*Problem description*.
Nothing in the data below may be left out; return all of it exactly.

*Task data*.
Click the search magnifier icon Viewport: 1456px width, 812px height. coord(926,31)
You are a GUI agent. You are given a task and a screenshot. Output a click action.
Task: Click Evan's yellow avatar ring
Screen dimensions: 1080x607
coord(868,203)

*Answer box*.
Click the search magnifier icon Viewport: 1456px width, 812px height. coord(926,31)
You are a GUI agent. You are given a task and a screenshot. Output a click action.
Task: Click Evan's yellow avatar ring
Screen dimensions: 1080x607
coord(868,203)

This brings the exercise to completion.